JOB 1:
Write out the entries as a numbered list, skipping blank lines, from the start of the entries through the line that contains "pos(1787,41)".

SELECTED PASSAGE:
Leon Trotsky

Peace Negotiations and the Revolution

(February 1918)



Originally written: circa February 1918
First Printing: 1920; by Louis Fraina
Source:Leon Trotsky: What Is A Peace Programme?, Lanka Samasamaja Publications, Colombo, Ceylon, June 1956, pp.28-31.
Translation: Louis C. Fraina.
Transcription/Mark-up for TIA: A. Lehrer/David Walters.


Publisher’s Note

In Louis C. Fraina’s edition of The Programme of Peace, the following article was included as Chapter 1. However, as is evident from the article itself, it was written after peace negotiations had begun, probably in February 1918, and therefore does not properly belong to the series written in Nashe Slovo in 1915-16. Our text follows pp.328-330 of The Proletarian Revolution in Russia, Louis C. Fraina (ed.), 1919.


Our adversaries accuse us, who stand on revolutionary internationalist ground, of having considered it possible to enter into peace negotiations with the monarchist and capitalist representatives of Germany, Austria and their allies. If this be a contradiction, it is brought about not by the inconsistency of our tactics but by the objective state of affairs in Europe. In Russia, the proletariat placed itself at the head of the state, whereas in the other warring countries the power of the state still remains in the hands of the capitalist classes, other bureaucracies and their monarchies. The negotiations of workers with capitalists during a strike do not at all contradict the principles of the class struggle. The same may be said of negotiations of a proletarian government with that of the bourgeoisie, as long as the people of Europe put up with such governments.

It is usually the same people who reproach us with “betraying” our allies and of “concluding peace” with the Central Powers. This reproach is founded on a quite different estimate both of the allied and of the enemy governments. The fact, however, is that we recognize, in principle, no difference in this respect. An understanding with the government of the German Kaiser weights as much in the scales of the policy of the international proletariat as the understanding with the governments of the King of Great Britain or of the Mikado. The national differences of state form and of diplomatic usage are completely moved to the background by the uniformity of the imperialist aims and the methods of the present world policies of the great powers. As to the small states, they play a purely passive role, compelled as they are to dangle in the trail of the great imperialist states and their groupings.

We must open negotiations with those governments which at present exist. However, we are conducting these negotiations in a way affording the public the fullest possibility of controlling the crimes of their governments, and so as to accelerate the rising of the working masses against the imperialist cliques. We are ready to support this uprising with all the forces at our command. The official and semi-official French patriots, who a few months ago supported Romanov against us, are now indignant at our negotiations with the Hohenzollerns. They very often summon against us the help of the spirits of their ancestors, the Jacobins, who conducted no negotiations with the “tyrants” but declared ruthless war against them.

DATA IN THIS EXERCISE:
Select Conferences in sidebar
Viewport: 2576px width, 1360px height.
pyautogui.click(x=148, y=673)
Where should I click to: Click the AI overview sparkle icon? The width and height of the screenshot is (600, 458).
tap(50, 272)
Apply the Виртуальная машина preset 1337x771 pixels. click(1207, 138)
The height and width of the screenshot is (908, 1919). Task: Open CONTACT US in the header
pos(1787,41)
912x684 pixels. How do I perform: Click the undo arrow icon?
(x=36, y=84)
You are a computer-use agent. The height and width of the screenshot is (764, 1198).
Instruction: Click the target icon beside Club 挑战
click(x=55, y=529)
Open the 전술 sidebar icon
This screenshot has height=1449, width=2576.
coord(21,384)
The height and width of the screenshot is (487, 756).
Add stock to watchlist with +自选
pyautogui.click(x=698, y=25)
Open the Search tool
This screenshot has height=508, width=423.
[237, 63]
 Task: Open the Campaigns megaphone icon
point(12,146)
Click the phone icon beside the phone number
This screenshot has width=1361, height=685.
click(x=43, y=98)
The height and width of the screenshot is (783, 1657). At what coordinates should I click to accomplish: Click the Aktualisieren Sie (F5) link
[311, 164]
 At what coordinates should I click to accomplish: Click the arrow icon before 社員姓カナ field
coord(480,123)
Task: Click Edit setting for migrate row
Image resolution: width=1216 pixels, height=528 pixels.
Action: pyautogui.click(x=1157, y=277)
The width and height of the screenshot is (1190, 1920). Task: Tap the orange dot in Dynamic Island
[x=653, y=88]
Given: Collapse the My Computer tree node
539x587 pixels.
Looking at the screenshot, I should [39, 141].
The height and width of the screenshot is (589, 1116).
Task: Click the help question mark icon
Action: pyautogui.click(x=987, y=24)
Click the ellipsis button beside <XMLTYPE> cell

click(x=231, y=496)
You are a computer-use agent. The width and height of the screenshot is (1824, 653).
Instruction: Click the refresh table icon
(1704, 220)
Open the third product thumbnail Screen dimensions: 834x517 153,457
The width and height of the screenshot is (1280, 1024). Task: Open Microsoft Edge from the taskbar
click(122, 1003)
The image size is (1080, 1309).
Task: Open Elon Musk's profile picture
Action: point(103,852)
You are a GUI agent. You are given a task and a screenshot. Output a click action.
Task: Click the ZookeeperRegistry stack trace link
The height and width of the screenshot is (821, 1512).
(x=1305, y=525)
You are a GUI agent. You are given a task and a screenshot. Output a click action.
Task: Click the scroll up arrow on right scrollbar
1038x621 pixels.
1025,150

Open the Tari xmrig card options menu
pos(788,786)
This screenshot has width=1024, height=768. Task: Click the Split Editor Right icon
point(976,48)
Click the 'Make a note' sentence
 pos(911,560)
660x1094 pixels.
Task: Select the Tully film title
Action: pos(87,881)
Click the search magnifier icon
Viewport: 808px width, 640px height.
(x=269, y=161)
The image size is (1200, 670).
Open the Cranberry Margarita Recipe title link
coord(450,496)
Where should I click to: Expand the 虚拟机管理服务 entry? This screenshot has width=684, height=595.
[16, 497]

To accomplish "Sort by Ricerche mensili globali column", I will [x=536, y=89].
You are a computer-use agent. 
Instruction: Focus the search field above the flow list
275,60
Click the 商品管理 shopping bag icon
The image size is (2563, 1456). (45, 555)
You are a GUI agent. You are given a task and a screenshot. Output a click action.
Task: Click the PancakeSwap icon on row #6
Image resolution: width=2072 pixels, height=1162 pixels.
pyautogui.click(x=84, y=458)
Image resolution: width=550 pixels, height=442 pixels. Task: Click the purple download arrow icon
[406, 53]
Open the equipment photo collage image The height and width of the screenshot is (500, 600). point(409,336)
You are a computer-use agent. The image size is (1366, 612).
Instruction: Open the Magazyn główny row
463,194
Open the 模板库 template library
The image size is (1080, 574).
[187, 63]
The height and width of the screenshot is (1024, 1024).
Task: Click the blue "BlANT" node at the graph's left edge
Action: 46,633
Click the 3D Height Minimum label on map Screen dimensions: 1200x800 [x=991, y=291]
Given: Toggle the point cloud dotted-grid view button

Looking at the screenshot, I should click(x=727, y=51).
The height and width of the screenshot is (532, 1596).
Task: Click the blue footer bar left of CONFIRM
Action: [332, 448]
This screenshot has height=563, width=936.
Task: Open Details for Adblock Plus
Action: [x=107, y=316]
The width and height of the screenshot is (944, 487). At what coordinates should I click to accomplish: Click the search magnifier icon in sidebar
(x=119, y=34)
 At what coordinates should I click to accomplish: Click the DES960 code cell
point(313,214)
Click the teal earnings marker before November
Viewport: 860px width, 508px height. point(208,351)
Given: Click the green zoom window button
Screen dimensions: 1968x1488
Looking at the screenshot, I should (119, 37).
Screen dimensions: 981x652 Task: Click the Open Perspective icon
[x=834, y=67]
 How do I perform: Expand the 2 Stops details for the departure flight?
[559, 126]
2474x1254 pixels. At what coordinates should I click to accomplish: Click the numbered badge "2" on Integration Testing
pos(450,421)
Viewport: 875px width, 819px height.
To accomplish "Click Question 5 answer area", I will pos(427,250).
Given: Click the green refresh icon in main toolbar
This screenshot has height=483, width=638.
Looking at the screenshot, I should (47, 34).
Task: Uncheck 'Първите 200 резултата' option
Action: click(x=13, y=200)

JOB 2:
Answer these questions about the article on peace negotiations:
(a) Who translated it?
(b) In Fraina's edition of The Programme of Peace, which chapter was it?
(c) Whom did the French patriots support a few months earlier?

COMPLETE OUTPUT 1:
1. Select Conferences in sidebar
2. Viewport: 2576px width, 1360px height.
3. pyautogui.click(x=148, y=673)
4. Where should I click to: Click the AI overview sparkle icon? The width and height of the screenshot is (600, 458).
5. tap(50, 272)
6. Apply the Виртуальная машина preset 1337x771 pixels. click(1207, 138)
7. The height and width of the screenshot is (908, 1919). Task: Open CONTACT US in the header
8. pos(1787,41)

COMPLETE OUTPUT 2:
(a) Louis C. Fraina
(b) Chapter 1
(c) Romanov